Documents show how the hack was executed but do not confirm attribution.

An attacker claiming to be ISIS took control of the official email account of the Saudi Embassy in the Netherlands in August, 2014 and sent emails to more than a dozen embassies at The Hague demanding $50 million for ISIS, or they would blow up a major diplomatic reception, documents seen by CSO reveal.

The attack compromised the Saudi embassy's non-classified computer network. They deployed a garden-variety rootkit on the workstation of the ambassador’s secretary and took over the embassy's official email account.

No one was ever formally held accountable, despite an internal investigation. Given the low sophistication of the attack, experts tell CSO it's impossible to say whether the attacker really was part of an organized effort by ISIS, a random supporter, or a nation-state intelligence agency masquerading as ISIS for motives unknown.

The story began with a bizarre attempt to defraud a Saudi schoolmaster in the UK of a €200 visa fee and ended with a $50 million ransom demand and a manhunt by the Dutch diplomatic police as the clock ticked down to September 23, Saudi National Day.

Documents obtained by CSO provide details of the attack and the Saudi response. This provides an interesting window into how a government might react to a suspected nation-state attack and raises questions about the level of security deployed at embassies around the world.

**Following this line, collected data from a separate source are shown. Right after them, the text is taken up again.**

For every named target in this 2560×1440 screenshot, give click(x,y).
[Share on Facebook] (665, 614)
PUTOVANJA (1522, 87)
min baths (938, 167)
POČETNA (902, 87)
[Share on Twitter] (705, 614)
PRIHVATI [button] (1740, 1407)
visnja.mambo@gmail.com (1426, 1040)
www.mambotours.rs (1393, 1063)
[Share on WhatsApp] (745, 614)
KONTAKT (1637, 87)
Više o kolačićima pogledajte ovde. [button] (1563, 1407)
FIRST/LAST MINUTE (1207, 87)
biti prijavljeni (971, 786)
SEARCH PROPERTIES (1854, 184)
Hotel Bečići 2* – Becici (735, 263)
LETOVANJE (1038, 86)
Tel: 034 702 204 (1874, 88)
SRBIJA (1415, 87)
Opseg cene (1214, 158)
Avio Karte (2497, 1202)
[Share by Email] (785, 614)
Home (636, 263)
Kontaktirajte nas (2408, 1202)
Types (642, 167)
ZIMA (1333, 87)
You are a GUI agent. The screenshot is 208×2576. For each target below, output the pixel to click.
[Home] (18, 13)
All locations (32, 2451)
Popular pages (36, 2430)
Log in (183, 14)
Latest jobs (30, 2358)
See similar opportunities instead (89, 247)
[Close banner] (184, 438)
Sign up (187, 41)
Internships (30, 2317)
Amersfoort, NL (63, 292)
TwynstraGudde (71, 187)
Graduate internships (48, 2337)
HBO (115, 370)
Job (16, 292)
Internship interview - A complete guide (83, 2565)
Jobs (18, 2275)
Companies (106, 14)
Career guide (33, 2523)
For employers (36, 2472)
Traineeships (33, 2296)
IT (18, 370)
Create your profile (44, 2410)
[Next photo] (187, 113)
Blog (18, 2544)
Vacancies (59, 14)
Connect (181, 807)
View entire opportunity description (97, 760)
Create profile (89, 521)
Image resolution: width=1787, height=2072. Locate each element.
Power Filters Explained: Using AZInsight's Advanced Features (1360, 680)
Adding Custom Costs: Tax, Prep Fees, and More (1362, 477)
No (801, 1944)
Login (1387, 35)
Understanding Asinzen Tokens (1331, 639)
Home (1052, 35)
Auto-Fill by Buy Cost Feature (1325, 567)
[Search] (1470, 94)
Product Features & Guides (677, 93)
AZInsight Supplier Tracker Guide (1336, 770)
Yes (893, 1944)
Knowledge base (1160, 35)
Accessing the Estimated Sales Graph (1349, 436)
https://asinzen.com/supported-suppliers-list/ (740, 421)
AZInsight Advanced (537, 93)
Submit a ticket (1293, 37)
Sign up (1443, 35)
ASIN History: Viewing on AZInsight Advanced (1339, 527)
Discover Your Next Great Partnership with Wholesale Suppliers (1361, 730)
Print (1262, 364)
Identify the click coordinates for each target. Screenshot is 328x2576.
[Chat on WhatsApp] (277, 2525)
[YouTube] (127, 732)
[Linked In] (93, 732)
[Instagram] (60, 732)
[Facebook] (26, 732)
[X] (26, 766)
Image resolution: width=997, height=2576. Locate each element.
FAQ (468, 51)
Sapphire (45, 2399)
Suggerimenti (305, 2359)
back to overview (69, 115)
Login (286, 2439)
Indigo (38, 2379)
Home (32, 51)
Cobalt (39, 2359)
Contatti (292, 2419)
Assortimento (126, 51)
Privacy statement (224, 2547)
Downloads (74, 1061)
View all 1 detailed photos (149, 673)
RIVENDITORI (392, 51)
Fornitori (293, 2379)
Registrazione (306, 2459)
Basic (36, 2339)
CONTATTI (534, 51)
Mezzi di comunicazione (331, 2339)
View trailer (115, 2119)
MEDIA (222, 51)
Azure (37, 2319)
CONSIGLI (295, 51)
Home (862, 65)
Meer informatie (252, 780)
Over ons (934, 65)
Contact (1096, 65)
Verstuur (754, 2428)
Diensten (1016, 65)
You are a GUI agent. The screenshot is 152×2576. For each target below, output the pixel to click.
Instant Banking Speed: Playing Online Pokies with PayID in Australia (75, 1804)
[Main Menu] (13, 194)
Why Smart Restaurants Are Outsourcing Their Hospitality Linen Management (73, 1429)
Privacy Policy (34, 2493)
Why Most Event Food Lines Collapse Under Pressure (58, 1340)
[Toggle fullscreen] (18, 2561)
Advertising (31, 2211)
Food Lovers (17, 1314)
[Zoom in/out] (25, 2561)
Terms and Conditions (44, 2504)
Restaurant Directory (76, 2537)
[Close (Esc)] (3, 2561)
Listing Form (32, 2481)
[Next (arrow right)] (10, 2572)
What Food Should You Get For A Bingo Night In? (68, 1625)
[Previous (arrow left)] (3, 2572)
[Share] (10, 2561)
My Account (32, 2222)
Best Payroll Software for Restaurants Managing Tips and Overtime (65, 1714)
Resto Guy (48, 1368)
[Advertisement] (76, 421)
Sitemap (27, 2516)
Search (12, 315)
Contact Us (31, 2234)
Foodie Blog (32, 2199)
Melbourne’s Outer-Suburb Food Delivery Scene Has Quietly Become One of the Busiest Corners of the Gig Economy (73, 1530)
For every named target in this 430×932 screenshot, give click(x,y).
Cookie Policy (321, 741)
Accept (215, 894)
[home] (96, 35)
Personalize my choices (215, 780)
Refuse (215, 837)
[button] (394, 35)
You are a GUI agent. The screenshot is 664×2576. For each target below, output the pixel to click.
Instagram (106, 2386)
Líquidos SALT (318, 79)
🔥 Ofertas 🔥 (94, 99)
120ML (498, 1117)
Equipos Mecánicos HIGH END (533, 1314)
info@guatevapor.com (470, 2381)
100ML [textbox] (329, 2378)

The first indicator of compromise

According to the documents, the embassy first became aware that something was amiss when Dr. Sumaya Alyusuf, previously in the news herself a decade ago as the head of a British school that owned radical Islamist textbooks funded by the Saudi royal family, emailed the Saudi embassy asking for assistance in procuring a visa to India and was subsequently asked to wire €200 via MoneyGram.